*Complete the following*:
• A. Can you repeat the forum thread on front drive shaft U-joints word for word, from "Could be they" to "it's a Disco 1."?
• B. Can you pick up the forum thread on front drive shaft U-joints and carry it on past its last post?

Front Drive Shaft U-Joints
Just came back from the dealer whereI was told that my front drive shaft is falling a part and needs to be replaced with a new one for $700 plus $200 for labor. Since a drive shaft is just metal and u-joints my thought is to rebuild it myself. I have been able to find one of the U-joints and read on a earlier post to get the lubeable joints. My question is does anyone know what size U-joints I need and where to get them?I have worked on drive shafts before and it has never cost me $700 for one. For that money I should be able to put a rock crawler drive shaft in and never have to worriy about breaking it,
Thanks for the link. I just crawled under my Disco and the drive shaft seams tight to me. I tried moving while in park and had absolultly no movement. My concern is that the shop said front drive shaft but meant from axle.I am getting alot of vibration while over 50MPH. It seams to be coming form the front passenger side. I first thought bad balance on the tire and when in the shop yesterday to have the ABS ECU recall done they tole me that the drive shaft was "Falling out" of the truck and was the cause of the vibration. Any thoughts???
What year and model of Disco? Disco 1 and my Defender are almost identical under the skin, Disco 2 I know a lot less about.
Front prop shaft UJ's would cause vibration at around that speed - unlikely it would feel like it was from one side or the other.
Could be they mean stub axle? Again, if it's a Disco 2 I'm not sure here but there's no way that's a $700 part for a Disco 1, in fact you could probably buy 10 of them including shipping from the UK for that much if it's a Disco 1.
Front prop shaft UJ's would cause vibration at around that speed - unlikely it would feel like it was from one side or the other.

*Information supplied*:
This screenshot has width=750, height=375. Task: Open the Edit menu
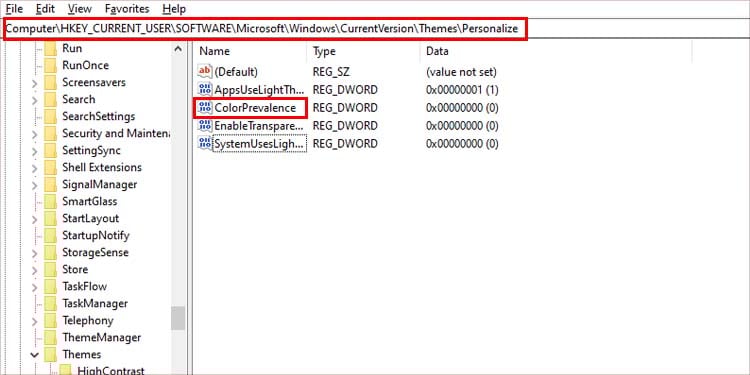(x=45, y=9)
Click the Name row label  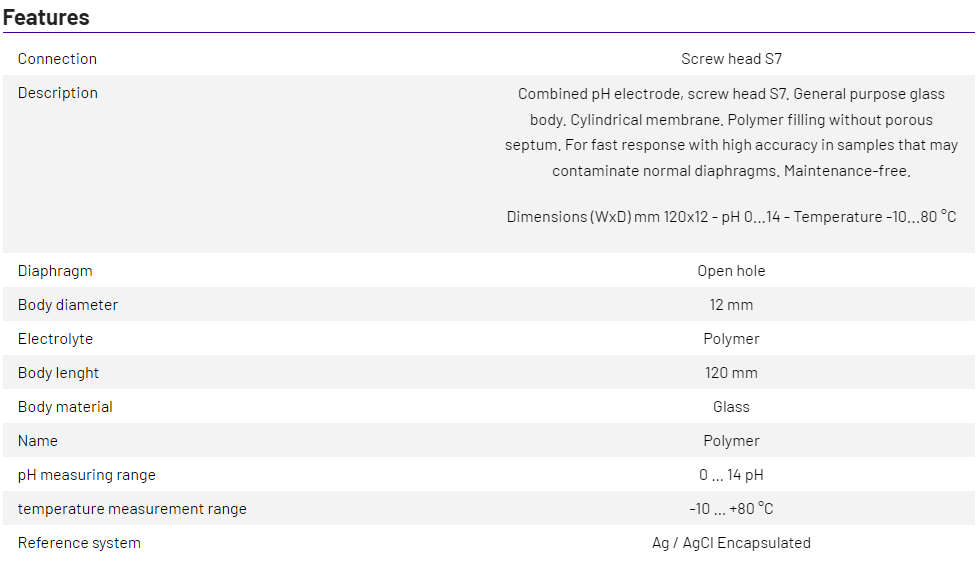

*Answers to this exercise*:
• A.
Could be they mean stub axle? Again, if it's a Disco 2 I'm not sure here but there's no way that's a $700 part for a Disco 1, in fact you could probably buy 10 of them including shipping from the UK for that much if it's a Disco 1.

• B.
Could be they mean stub axle? Again, if it's a Disco 2 I'm not sure here but there's no way that's a $700 part for a Disco 1, in fact you could probably buy 10 of them including shipping from the UK for that much if it's a Disco 1.
Seems tight, doesn' cut it when it comes to u-joints. If you don't have grease fittings on those two u-joints in the constant velocity houseing, them replace them or get ready to buy a new tranny which will be the next step when your shaft fails.
Mike,
I agree, there are grease fittings on the front but not on the back. I have already ordered the new u-joints all around, but I am concerned about the front drive shaft now, because the words "Falling out" from the tech at the dealer. Can you check the front axle by jacking it up and checking for play? Do you have to replace the whole axle or is it usually a bearing like most cars? If so do they have to be pressed out and back in or will a slide hammer do the job?
I agree, there are grease fittings on the front but not on the back. I have already ordered the new u-joints all around, but I am concerned about the front drive shaft now, because the words "Falling out" from the tech at the dealer. Can you check the front axle by jacking it up and checking for play? Do you have to replace the whole axle or is it usually a bearing like most cars? If so do they have to be pressed out and back in or will a slide hammer do the job?
Call me and in the mean time, I can show you how to drop the drive shaft, engage your CDL and drive on the rear shaft only till the repairs are made.
303-862-7680
303-862-7680
I am in the same boat with regards to my front shaft. I was wondering,
Do you need any special tools to change out the U joints?
Should the front joint on the rear shaft be changed at the same time?
Jeff Krebs
99 D2 112K
Do you need any special tools to change out the U joints?
Should the front joint on the rear shaft be changed at the same time?
Jeff Krebs
99 D2 112K
Jeff, How often do you have you drive shafts greased, should be once a year. If they don't get greased often, you may have some warn out u-joints in which case I would replace them as opposed to waiting for them to fail.
If you have never replaced u-joints before, you would need a pair of pliers that are designed to remove the C clips which hold the u-joints in. As for the double pair in the constant velocity joint, you don't want to tackle those if you have never done then before.
U-joints are not expensive, call around to different shops, especially tranny shops and get a quote on replacing them.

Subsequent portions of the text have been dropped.